Source records:
▬▬▬▬▬▬▬▬▬▬

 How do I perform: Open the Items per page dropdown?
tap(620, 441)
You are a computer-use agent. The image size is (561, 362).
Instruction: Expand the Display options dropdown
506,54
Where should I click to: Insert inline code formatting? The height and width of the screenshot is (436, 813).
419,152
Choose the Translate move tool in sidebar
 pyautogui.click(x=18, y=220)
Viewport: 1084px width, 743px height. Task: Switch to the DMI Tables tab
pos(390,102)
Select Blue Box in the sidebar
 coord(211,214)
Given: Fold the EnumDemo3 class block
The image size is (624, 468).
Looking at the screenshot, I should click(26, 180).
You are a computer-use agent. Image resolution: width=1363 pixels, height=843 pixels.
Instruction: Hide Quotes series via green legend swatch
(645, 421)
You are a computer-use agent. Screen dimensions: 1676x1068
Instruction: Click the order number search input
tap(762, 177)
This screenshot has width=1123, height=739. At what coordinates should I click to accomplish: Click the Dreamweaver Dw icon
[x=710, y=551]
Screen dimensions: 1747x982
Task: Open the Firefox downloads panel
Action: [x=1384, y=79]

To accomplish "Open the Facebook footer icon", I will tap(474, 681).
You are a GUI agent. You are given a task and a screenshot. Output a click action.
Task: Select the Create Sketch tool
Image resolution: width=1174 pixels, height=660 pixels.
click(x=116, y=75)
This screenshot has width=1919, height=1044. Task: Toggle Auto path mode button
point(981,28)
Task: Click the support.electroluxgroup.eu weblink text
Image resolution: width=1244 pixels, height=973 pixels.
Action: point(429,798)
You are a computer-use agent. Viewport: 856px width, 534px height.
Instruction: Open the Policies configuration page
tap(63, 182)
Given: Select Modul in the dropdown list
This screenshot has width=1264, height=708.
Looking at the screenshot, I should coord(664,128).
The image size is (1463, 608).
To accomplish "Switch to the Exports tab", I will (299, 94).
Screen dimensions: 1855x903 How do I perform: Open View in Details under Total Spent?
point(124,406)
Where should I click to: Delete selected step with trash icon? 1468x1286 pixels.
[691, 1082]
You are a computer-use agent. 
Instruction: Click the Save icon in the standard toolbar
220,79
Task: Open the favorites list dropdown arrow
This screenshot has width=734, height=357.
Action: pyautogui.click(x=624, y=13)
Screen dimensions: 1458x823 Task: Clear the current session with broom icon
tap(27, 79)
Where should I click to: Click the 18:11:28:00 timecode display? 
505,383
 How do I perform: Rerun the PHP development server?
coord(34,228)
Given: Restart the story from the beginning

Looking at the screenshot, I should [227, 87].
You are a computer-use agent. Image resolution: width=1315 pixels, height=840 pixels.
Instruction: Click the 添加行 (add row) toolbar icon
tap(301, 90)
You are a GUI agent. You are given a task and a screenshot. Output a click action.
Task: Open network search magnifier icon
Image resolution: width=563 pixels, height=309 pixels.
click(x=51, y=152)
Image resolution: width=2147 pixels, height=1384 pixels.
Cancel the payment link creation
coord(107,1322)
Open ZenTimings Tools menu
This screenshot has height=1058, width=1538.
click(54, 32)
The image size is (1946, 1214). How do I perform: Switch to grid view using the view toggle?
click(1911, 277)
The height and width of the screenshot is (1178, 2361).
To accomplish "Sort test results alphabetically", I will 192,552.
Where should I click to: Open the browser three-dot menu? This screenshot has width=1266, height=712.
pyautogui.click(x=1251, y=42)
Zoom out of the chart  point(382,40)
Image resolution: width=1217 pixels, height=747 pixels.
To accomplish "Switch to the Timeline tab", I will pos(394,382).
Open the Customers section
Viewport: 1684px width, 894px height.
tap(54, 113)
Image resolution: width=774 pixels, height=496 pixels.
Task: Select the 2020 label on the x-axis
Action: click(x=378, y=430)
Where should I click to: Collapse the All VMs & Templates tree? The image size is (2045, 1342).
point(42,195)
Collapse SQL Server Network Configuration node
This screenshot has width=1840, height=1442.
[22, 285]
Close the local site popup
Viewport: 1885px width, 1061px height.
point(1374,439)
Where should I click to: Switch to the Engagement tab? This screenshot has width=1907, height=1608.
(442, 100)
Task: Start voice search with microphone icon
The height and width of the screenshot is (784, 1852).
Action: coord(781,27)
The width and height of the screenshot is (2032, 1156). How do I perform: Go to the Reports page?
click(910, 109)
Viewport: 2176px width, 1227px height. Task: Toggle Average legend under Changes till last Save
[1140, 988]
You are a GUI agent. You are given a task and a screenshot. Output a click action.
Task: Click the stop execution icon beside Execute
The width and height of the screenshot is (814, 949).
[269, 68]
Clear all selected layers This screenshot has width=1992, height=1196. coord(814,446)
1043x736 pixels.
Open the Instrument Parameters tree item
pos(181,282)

▬▬▬▬▬▬▬▬▬▬

Would you count the lines in the entries that hold "computer" and reply with only the count?

### Response to the task
6